Leidos is an industry and technology leader serving government and commercial customers with smarter, more efficient digital and mission innovations. The Machine Learning Engineer will support data science and AI initiatives by building and maintaining ML models and pipelines, collaborating with cross-functional teams, and deploying scalable machine learning solutions in production.
Assist in designing, developing, testing, and deploying machine learning models.
Work with large datasets: cleaning, preprocessing, feature engineering.
Collaborate with data scientists, engineers, and product managers to integrate ML models into applications.
Help monitor model performance and retrain/update models as needed.
Contribute to documentation and best practices.
Stay up to date with the latest ML research, tools, and technologies.

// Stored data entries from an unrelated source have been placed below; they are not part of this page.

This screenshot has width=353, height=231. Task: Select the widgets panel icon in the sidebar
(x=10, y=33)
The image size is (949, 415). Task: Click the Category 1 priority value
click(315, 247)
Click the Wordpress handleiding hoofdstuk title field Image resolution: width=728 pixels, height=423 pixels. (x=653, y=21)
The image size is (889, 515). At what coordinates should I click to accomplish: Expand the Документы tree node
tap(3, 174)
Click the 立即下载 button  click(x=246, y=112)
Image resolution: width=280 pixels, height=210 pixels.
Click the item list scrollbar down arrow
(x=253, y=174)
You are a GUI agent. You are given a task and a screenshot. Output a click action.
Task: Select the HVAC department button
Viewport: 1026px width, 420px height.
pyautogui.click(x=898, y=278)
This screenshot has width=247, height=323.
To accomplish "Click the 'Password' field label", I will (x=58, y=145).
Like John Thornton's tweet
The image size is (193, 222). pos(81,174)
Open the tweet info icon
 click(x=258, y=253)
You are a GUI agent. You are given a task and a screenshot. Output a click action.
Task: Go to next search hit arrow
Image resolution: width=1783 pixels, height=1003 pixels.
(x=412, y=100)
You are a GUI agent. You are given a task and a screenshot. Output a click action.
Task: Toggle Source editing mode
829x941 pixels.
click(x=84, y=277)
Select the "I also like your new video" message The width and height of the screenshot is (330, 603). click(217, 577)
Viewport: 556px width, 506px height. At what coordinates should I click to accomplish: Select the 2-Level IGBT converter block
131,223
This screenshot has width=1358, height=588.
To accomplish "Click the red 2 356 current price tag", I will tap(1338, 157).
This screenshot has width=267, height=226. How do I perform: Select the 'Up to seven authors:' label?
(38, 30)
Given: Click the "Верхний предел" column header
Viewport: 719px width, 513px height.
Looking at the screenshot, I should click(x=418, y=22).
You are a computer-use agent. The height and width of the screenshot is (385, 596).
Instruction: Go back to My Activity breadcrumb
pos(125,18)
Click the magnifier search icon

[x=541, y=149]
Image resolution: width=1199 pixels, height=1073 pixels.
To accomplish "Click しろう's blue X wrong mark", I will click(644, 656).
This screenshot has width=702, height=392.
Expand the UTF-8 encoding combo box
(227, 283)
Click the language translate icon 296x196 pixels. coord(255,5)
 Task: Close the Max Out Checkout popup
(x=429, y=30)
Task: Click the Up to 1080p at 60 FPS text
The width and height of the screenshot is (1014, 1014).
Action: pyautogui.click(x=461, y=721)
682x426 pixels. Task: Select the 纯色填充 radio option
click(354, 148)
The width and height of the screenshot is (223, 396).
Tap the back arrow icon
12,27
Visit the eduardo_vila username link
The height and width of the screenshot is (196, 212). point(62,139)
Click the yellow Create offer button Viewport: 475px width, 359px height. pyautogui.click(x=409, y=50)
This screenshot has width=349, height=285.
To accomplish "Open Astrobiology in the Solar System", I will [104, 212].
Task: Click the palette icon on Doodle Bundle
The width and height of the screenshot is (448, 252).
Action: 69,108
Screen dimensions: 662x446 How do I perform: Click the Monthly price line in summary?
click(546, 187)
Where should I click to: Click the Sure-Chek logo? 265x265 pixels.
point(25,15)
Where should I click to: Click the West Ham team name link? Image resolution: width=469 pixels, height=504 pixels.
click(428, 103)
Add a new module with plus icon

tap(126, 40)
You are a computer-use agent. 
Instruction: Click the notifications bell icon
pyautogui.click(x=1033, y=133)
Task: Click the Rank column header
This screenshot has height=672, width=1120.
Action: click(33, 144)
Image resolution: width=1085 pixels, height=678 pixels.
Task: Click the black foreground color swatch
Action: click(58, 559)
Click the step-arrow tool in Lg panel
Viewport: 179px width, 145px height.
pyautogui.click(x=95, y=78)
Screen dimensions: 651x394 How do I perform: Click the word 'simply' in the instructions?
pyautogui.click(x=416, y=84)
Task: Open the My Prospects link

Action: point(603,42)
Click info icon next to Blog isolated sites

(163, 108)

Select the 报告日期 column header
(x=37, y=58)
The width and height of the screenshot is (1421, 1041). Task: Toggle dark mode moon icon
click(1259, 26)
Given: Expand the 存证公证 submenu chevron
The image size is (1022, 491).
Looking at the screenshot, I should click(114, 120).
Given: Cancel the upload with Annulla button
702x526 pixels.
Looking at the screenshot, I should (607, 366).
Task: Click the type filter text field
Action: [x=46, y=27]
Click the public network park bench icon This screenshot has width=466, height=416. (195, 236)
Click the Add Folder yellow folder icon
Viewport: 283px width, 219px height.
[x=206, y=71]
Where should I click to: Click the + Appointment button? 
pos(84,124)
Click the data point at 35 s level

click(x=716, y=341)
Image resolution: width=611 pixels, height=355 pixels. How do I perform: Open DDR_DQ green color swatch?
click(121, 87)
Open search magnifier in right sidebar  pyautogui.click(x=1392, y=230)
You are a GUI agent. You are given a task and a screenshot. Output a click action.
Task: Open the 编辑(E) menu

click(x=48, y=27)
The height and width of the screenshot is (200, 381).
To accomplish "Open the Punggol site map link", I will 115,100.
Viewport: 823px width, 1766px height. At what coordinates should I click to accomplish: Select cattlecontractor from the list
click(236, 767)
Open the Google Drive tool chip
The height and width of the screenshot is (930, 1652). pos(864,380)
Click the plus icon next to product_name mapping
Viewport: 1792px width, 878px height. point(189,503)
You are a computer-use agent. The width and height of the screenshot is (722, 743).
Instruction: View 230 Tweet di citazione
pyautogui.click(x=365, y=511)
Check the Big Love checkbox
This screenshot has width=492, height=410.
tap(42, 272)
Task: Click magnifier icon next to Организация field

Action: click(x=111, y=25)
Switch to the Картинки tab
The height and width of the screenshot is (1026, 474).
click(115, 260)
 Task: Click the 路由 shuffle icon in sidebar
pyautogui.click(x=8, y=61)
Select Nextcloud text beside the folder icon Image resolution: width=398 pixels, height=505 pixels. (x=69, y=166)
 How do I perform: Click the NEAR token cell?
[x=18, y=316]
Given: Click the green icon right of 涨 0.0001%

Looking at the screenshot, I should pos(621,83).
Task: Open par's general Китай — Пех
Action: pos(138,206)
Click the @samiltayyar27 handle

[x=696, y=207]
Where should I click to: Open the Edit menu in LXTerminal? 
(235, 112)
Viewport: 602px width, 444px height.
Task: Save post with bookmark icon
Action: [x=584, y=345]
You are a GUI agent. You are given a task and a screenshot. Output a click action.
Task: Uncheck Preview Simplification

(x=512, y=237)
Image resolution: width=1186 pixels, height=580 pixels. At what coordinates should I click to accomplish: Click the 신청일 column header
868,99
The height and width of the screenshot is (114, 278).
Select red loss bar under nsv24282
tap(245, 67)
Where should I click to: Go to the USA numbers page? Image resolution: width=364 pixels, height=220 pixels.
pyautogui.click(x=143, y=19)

May require occasional travel (10%), domestic or international.
Qualification
Required
Bachelor’s degree in Computer Science, Engineering, Mathematics, or a related field and 2+ years of work experience or Master's degree with less than 2 years of work experience. May consider additional work experience in lieu of a degree.
Must have the ability to obtain a Public Trust clearance (US citizenship required).
Solid understanding of machine learning fundamentals (e.g., supervised/unsupervised learning, model evaluation).
Proficiency in Python and common ML libraries (e.g., scikit-learn, pandas, NumPy).
Proficiency in Object-oriented software design.
Familiarity with PyTorch, or similar frameworks.
Familiarity with cloud platforms (e.g., AWS, GCP, or Azure).
Experience with version control tools (e.g., Git).
Exposure to MLOps concepts or tools (e.g., MLflow, Docker, CI/CD).
Basic knowledge of SQL and data querying.
Strong problem-solving and communication skills.
Eagerness to learn and adapt in a fast-paced environment.
Preferred
Master’s degree and 1–2 years of hands-on experience in a machine learning or data science role (including internships, research, or full-time industry experience).
Proven experience building, validating, and deploying machine learning models in real-world scenarios.
Completed academic or industry projects that demonstrate the application of ML techniques to solve complex problems.
Cloud platform certifications, such as: Microsoft Certified: Azure AI Engineer Associate, AWS Certified Machine Learning – Specialty, Google Cloud Professional Machine Learning Engineer.
Experience using MLOps tools and workflows, including MLflow, Docker, CI/CD pipelines, and model monitoring.
Familiarity with deep learning frameworks, especially PyTorch, and the ability to build and fine-tune neural network models.
Exposure to data engineering workflows, such as data pipelines (e.g., Airflow), distributed processing (e.g., Spark), or data lake architectures.
Strong documentation skills and the ability to clearly communicate technical details to both technical and non-technical audiences.
Contributions to open-source ML projects, participation in Kaggle competitions, or relevant publications (a plus).
Benefit
Health and Wellness programs
Income Protection
Paid Leave
Retirement
Leidos is a Fortune 500® innovation company rapidly addressing the world’s most vexing challenges in national security and health.